** start DOCUMENT TEXT **

However, in the communication system shown in FIG. 1, when the terminals simultaneously perform uplink (UL) access to the access point so as to simultaneously transmit frames to the access point, interference occurs among the users due to delay time difference among the terminals. Therefore, an effect of improvement of throughput by the space division multiple access is not expected.

Here, FIG. 4 shows a state in which a delay time is generated when wireless communication is performed between the access point and one of the terminals. The delay time difference is caused by transmission delay due to the relative position between the access point and the terminal and an error unique to the terminal such as clock accuracy.

The transmission delay is mainly generated by a physical distance between two communication apparatuses. A transmission direction may be changed due to not only a line distance but also reflection or scattering of electric waves.

Furthermore, the error unique to the terminal is mainly generated due to accuracy of a master clock included in the terminal. For example, if counts of a fixed frame interval performed by clocks are shifted from one another when a frame is to be transmitted after the fixed frame interval after a certain frame is received, all the terminals may not have the same frame interval.

In the specification of the IEEE802.11 standard, an error of ±90 nanoseconds is allowed as accuracy of a frame interval at a time of transmission/reception.

Therefore, in the communication system of this embodiment, frame exchange between the access point and the terminals, estimation of delay times by the access point, and transmission of notification of the delay times from the access point to the terminals are performed. Therefore, the terminals perform timing control of uplink frame transmission to the access point taking delay time differences among the terminals into consideration, and accordingly, the interference among the users in the access point may be reduced.

** end DOCUMENT TEXT **
** start RECORDED INFORMATION **

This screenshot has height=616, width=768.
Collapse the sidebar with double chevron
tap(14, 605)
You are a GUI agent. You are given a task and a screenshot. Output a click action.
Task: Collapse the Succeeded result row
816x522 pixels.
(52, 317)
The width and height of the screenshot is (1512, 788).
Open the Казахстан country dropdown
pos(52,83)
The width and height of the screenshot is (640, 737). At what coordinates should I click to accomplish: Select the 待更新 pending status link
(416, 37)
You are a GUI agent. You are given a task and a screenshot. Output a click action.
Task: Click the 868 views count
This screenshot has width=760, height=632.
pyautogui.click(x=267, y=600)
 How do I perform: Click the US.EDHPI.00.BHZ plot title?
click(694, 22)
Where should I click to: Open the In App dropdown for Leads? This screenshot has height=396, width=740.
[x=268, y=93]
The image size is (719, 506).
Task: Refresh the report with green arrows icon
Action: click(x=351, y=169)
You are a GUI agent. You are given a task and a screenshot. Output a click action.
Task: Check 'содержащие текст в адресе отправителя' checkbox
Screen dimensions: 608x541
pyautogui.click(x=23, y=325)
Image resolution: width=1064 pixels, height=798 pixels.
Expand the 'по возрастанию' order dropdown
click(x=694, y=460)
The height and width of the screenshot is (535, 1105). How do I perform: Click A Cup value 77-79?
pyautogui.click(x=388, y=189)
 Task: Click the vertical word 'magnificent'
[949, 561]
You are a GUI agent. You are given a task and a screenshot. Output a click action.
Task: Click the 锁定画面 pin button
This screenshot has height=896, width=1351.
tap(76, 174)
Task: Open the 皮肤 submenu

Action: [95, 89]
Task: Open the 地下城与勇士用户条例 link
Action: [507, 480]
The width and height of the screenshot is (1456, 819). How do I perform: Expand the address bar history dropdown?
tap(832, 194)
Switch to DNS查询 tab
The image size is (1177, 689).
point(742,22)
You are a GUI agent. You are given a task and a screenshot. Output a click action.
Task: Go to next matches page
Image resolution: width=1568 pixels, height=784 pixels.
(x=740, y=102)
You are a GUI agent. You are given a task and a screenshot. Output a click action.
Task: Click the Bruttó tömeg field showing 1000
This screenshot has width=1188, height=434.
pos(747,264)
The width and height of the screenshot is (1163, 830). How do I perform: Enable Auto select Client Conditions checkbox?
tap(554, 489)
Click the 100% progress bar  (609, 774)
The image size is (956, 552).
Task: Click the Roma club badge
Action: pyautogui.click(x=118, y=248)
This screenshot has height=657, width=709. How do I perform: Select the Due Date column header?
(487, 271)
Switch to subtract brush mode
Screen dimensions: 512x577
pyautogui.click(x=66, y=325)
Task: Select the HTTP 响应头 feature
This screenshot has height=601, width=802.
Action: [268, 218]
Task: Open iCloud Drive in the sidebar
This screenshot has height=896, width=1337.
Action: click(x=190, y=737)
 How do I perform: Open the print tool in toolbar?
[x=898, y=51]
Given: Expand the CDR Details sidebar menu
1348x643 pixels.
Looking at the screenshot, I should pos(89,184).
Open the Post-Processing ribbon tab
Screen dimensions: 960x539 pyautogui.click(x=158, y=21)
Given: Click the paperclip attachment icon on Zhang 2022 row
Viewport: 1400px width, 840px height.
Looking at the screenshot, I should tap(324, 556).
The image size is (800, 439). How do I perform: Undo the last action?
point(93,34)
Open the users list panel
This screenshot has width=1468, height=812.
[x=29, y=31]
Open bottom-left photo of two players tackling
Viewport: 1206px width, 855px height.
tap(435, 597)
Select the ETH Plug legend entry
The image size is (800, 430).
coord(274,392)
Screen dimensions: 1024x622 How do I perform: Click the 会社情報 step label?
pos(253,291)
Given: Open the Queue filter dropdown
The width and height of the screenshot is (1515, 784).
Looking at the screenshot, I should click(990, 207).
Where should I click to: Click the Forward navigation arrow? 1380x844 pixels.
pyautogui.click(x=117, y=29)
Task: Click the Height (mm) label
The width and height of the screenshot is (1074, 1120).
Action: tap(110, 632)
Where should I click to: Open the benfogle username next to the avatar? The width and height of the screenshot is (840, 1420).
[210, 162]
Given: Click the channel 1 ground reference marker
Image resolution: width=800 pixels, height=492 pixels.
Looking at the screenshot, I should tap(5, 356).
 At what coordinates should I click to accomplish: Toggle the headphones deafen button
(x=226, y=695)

** end RECORDED INFORMATION **

_EXERCISE AIM_
Reproduce word for word the portion of the uplink delay-time passage above, starting with "Here, FIG. 4" and going on through "as clock accuracy.".

_FINISHED ANSWER_
Here, FIG. 4 shows a state in which a delay time is generated when wireless communication is performed between the access point and one of the terminals. The delay time difference is caused by transmission delay due to the relative position between the access point and the terminal and an error unique to the terminal such as clock accuracy.